▶ **Passage for review**:
================

What Makes Thai Massage Authentic?
Nowadays there are several hundred massage styles, including several Thai massage ones. A hundred years ago massage was not so popular and widespread in the west. Compared to today, there were very few massage styles. In the last few decades many styles of massage, bodywork, physical therapy, yoga and energy healing were developed. What makes them authentic?
Let’s look at how such styles develop.
1. Someone keeps developing an existing system and turns it into something new. For example Swedish massage, deep tissue massage and sports massage are clearly related.
2. Someone has a good insight and comes up with a truly novel approach. An example would be Trager or Feldenkrais.
3. Someone studies several systems and combines them into a new style. An example would be Thai Massage combined with elements from Shiatsu and Tui Na.
4. Someone modifies an existing system and gives it a new name. An example would be Thai massage and Thai Yoga Massage.
At one point all those new systems were unknown. They were not seen as authentic, and were sometimes branded as heresy since they diverged from an established style. Over time more and more people studied the new system, books were written about it, it became widely known and accepted, and then it became an authentic style. At this point it became copyrighted, enshrined in stone and fixed with authentic manuals and rules.
In the next phase the tables are turned, and if someone practices the system in a different way, that is proclaimed unauthentic and against the spirit of the wise founder of the great system. If enough people see a benefit in the new heretical style, it will over time become its own authentic system. In this way the cycle continues.
Recently I read an article written by a western massage therapist who demanded that Thai massage practitioners identify if they practice northern or southern or commoner style and that they should demonstrate that they know a certain prayer that some Thai massage schools in Thailand teach.
Here in Thailand most therapists never recite this prayer, and could not do so if asked. And those styles are widely mixed. There are no fixed boundaries. In the northern city of Chiang Mai there are schools that teach the Bangkok style, others teach northern style, and some teachers have their own unique style.

================

▶ **The data**:
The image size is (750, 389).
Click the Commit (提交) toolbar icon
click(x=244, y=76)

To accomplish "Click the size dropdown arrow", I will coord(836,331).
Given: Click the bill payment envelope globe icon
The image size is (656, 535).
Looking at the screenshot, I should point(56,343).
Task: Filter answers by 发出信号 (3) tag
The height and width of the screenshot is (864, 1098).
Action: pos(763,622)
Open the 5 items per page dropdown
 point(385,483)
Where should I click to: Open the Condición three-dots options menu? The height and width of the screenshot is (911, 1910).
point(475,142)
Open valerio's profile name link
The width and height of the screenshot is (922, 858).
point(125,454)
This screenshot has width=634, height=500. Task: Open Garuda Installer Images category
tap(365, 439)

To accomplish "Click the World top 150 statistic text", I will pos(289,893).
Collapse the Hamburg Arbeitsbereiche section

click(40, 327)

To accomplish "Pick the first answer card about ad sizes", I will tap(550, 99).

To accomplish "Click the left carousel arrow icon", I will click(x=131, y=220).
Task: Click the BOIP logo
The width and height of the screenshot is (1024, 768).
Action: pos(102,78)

================

▶ **Required action 1**:
Translate the following sentence from the passage on Thai massage authenticity into Spanish: "Here in Thailand most therapists never recite this prayer, and could not do so if asked."
▶ **Required action 2**:
Take the passage on Thai massage authenticity further, continuing from its final sentence.

▶ **Expected output 1**:
Aquí en Tailandia la mayoría de los terapeutas nunca recitan esta oración, y no podrían hacerlo si se les pidiera.

▶ **Expected output 2**:
Is there anything to be gained by massage puritanism? Is a massage better because it has a certain label? Is there anything wrong with improving or changing a massage style? In my mind the answer to all three questions is no. Authenticity is a useful requirement for precious stones, artwork, or antiques. Healing therapy on a higher level is a uniquely individual skill which defies attempts to be legislated by definitions or labels.
Some of my best Thai massage teachers had their own unique style, and that is what made them special. In the world of massage and healing therapy, labels, styles and authenticity are good frameworks for one’s initial education. But the more one excels in the healing professions, the less there is any reason to limit oneself to designations and labels. Healing is a uniquely personal expression that comes not so much from technique than from one’s heart, one’s intention, and one’s passion.
I have to admit that I am biased towards the eastern approach, and my opinions are based on having lived in Asia for many years, and having practiced and taught Thai massage for more than ten years. Asian therapists are much less interested in categorizing, labeling and authenticating than their western counterparts. I am not sure what an ‘authentic’ Thai massage is, but I sure can tell a good one when I receive it.